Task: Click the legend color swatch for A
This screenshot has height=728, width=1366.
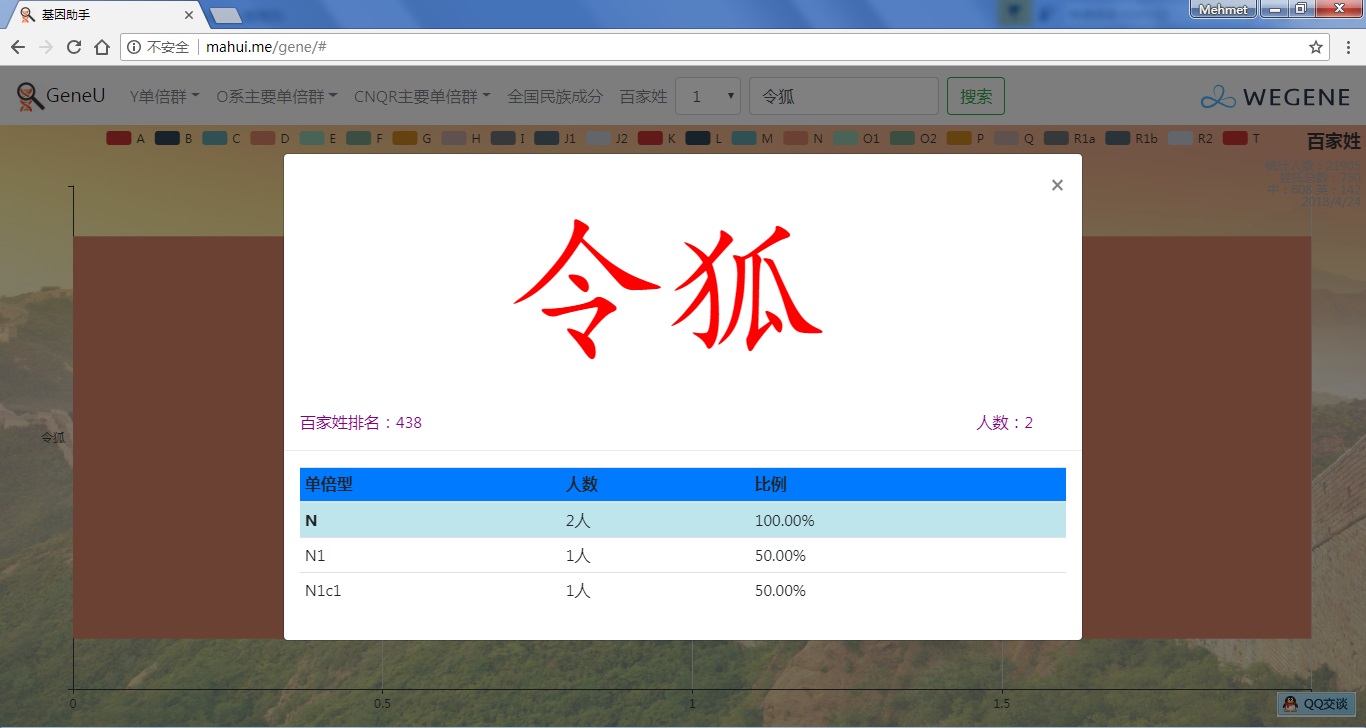Action: [x=119, y=139]
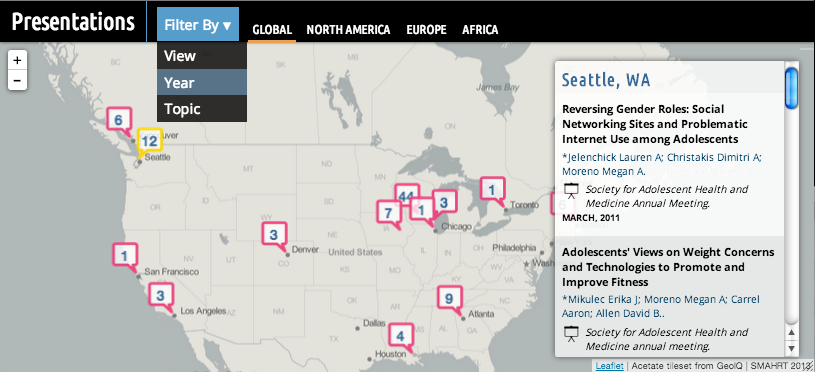Zoom in the map with plus button
This screenshot has width=815, height=372.
click(17, 61)
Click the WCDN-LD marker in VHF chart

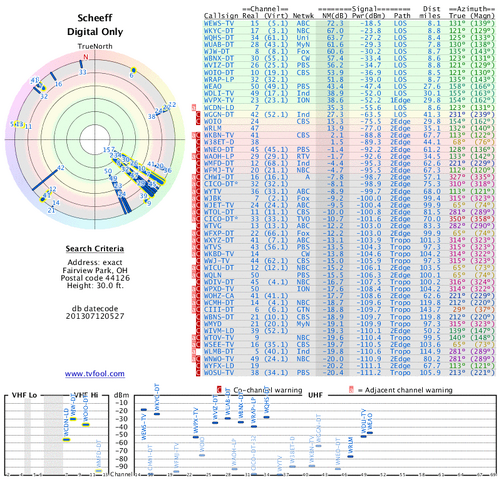point(66,440)
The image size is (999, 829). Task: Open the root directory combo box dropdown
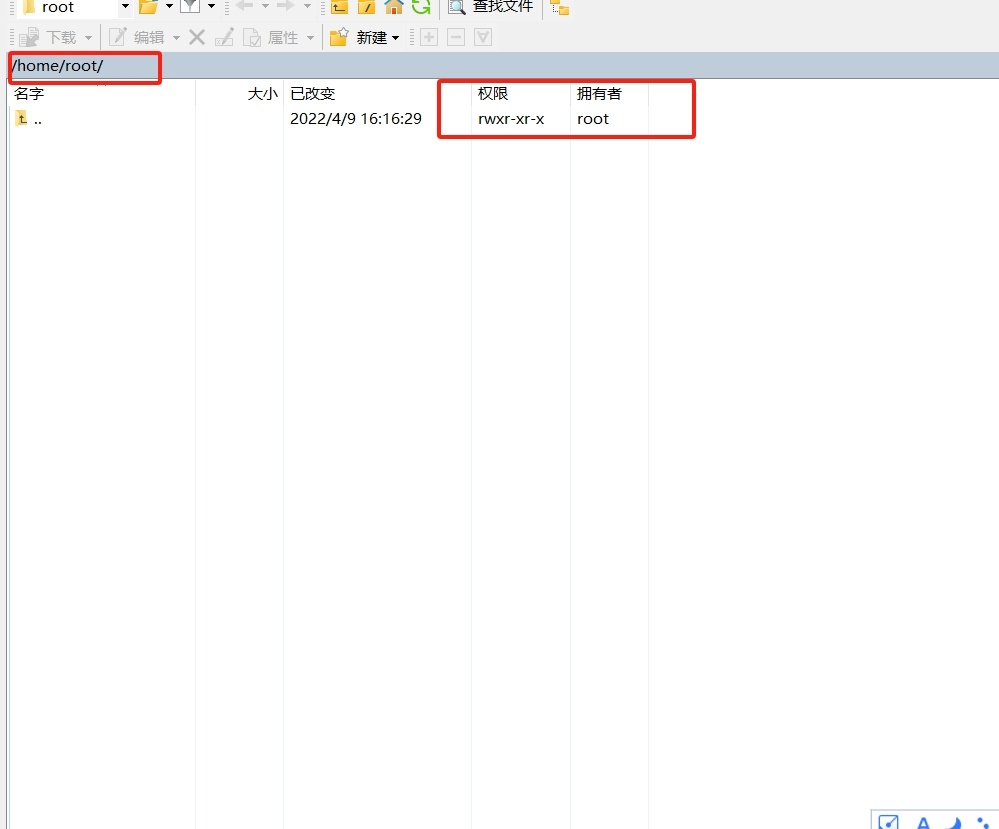click(125, 7)
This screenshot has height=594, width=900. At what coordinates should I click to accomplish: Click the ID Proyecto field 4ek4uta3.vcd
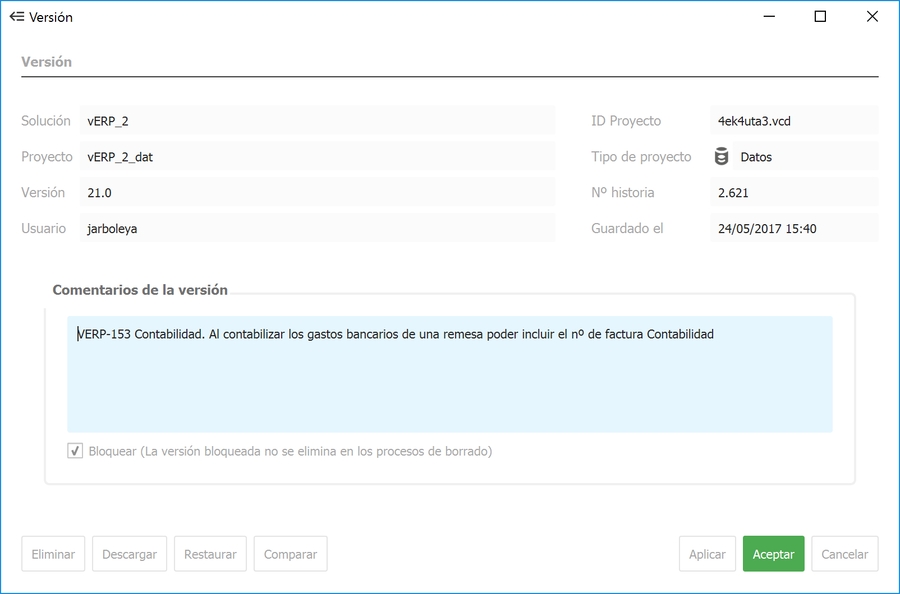coord(793,121)
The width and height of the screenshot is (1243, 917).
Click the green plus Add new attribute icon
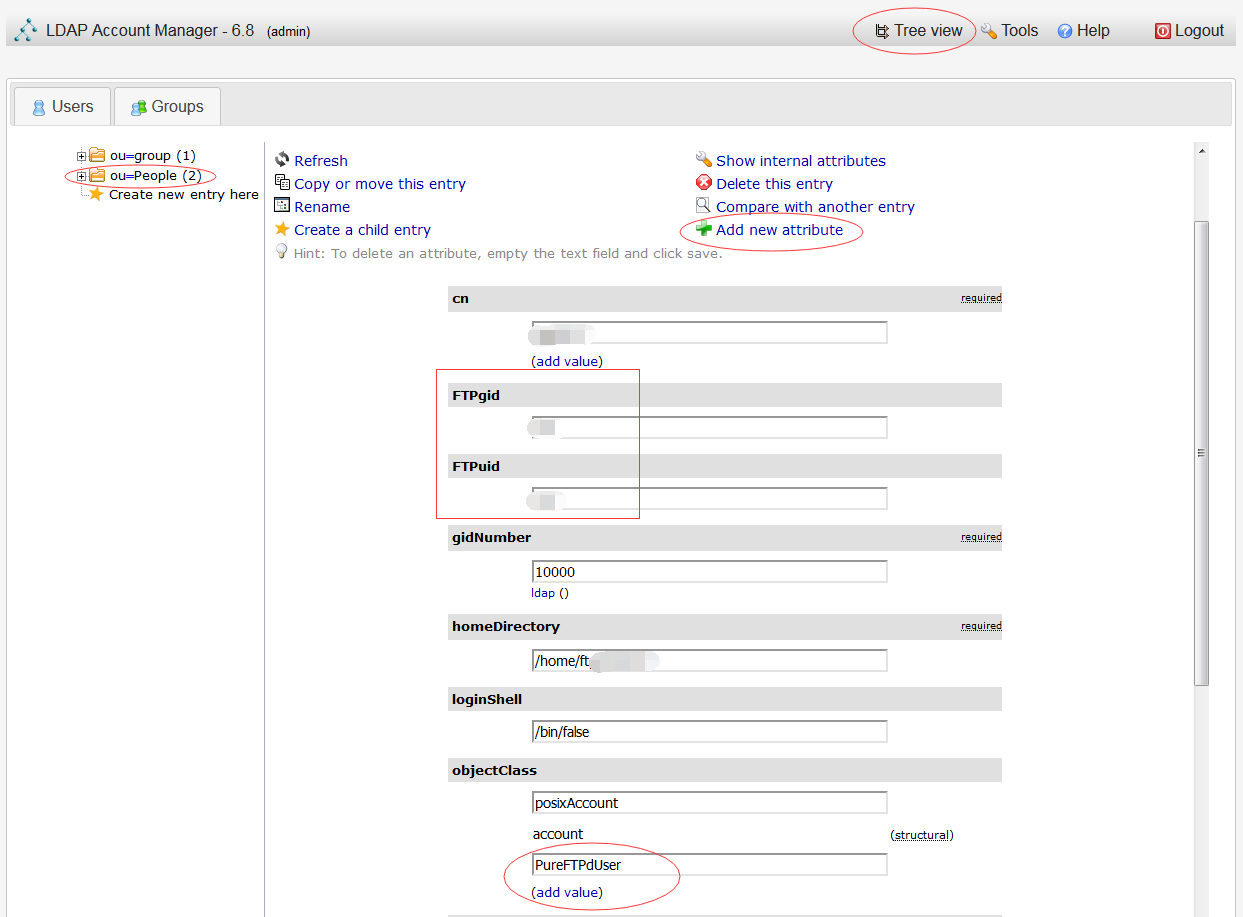704,229
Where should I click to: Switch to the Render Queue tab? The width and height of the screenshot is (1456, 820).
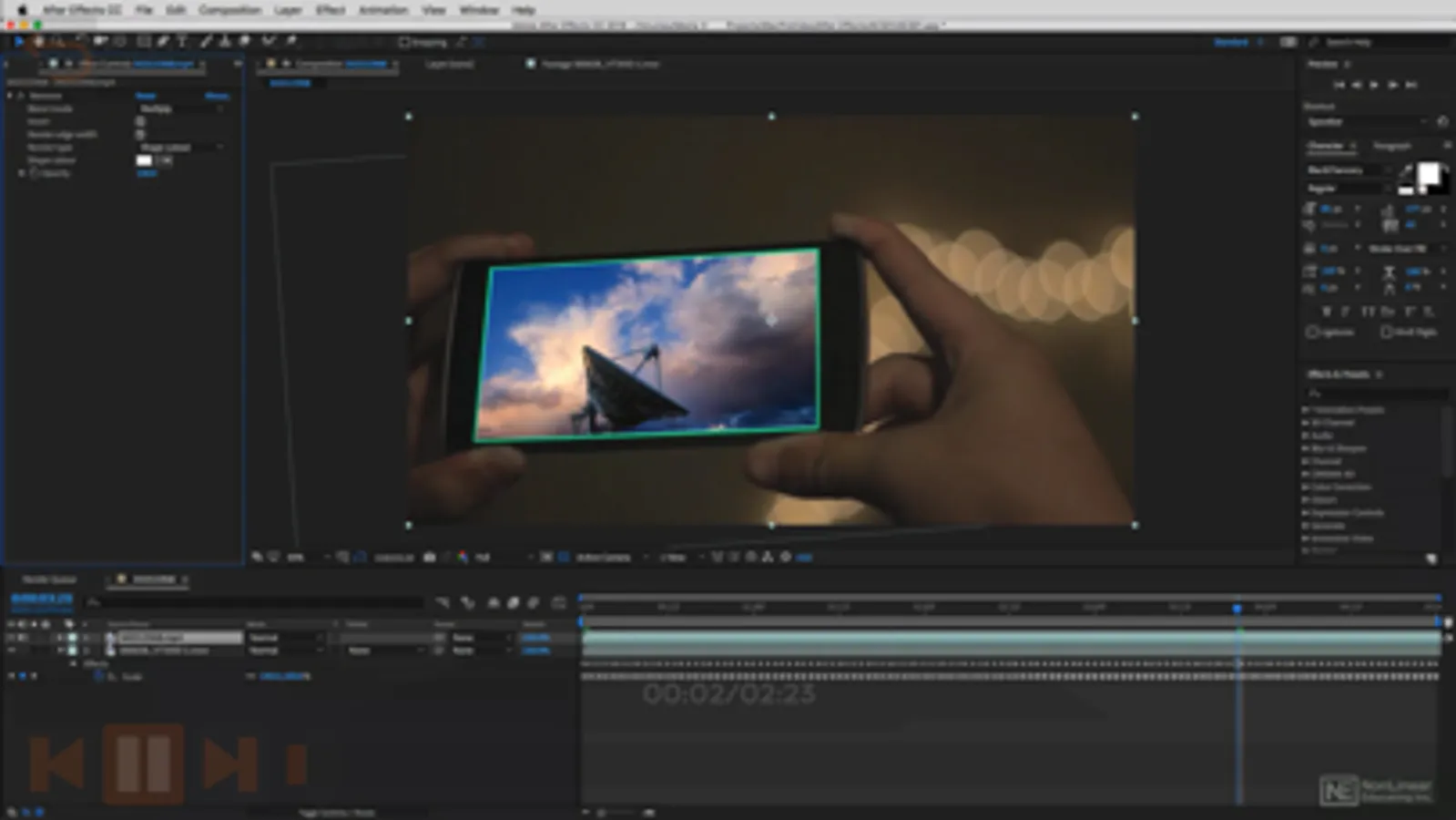coord(49,579)
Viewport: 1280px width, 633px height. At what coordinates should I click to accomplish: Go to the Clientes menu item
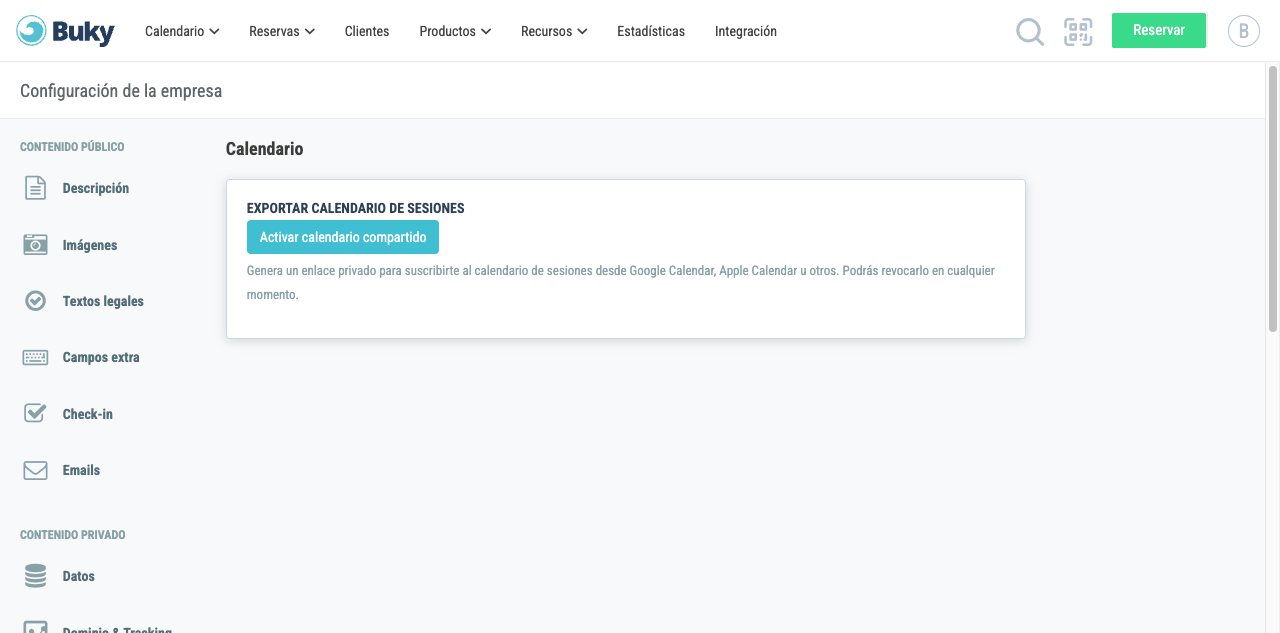click(x=367, y=31)
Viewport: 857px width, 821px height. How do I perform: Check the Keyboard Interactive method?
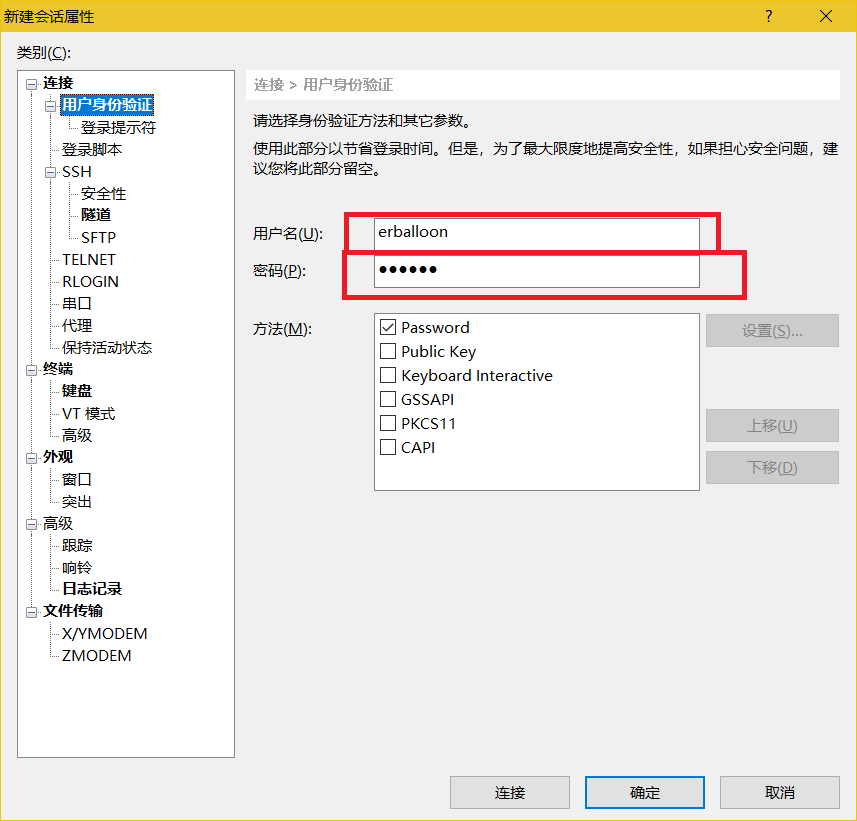(388, 375)
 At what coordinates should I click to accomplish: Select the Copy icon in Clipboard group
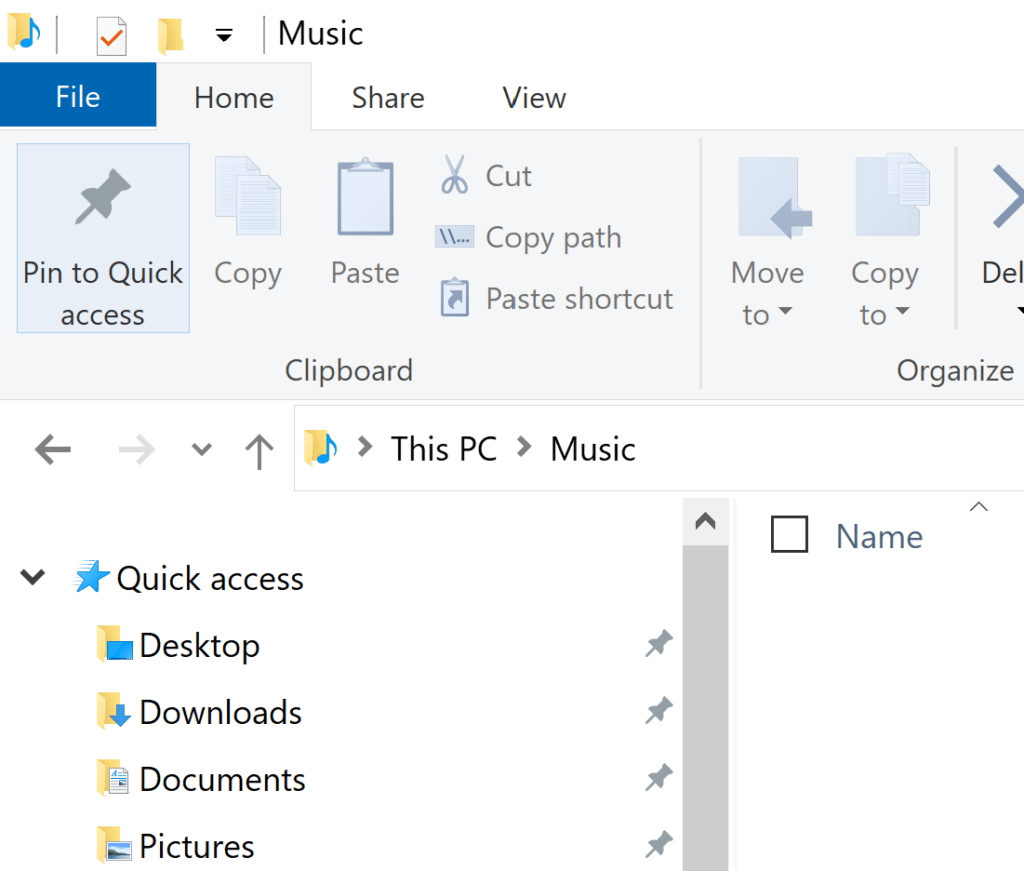246,197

# # # #

▶ [TASK] Please copy exactly the lines from the one that contains "This screenshot has height=728, width=1366." through the last line of the listing above, leaving out the pictures.

▶ [RESPONSE]
This screenshot has height=728, width=1366.
Action: [x=119, y=139]
Zoom in the map with plus button
This screenshot has width=815, height=372.
click(17, 61)
Click the WCDN-LD marker in VHF chart

point(66,440)
The image size is (999, 829). Task: Open the root directory combo box dropdown
click(125, 7)
This screenshot has height=594, width=900. At what coordinates should I click to accomplish: Click the ID Proyecto field 4ek4uta3.vcd
coord(793,121)
The width and height of the screenshot is (1243, 917).
Click the green plus Add new attribute icon
704,229
Where should I click to: Switch to the Render Queue tab? The width and height of the screenshot is (1456, 820).
coord(49,579)
Viewport: 1280px width, 633px height. At what coordinates should I click to accomplish: Go to the Clientes menu item
click(x=367, y=31)
Viewport: 857px width, 821px height. How do I perform: Check the Keyboard Interactive method?
(388, 375)
 At what coordinates should I click to accomplish: Select the Copy icon in Clipboard group
246,197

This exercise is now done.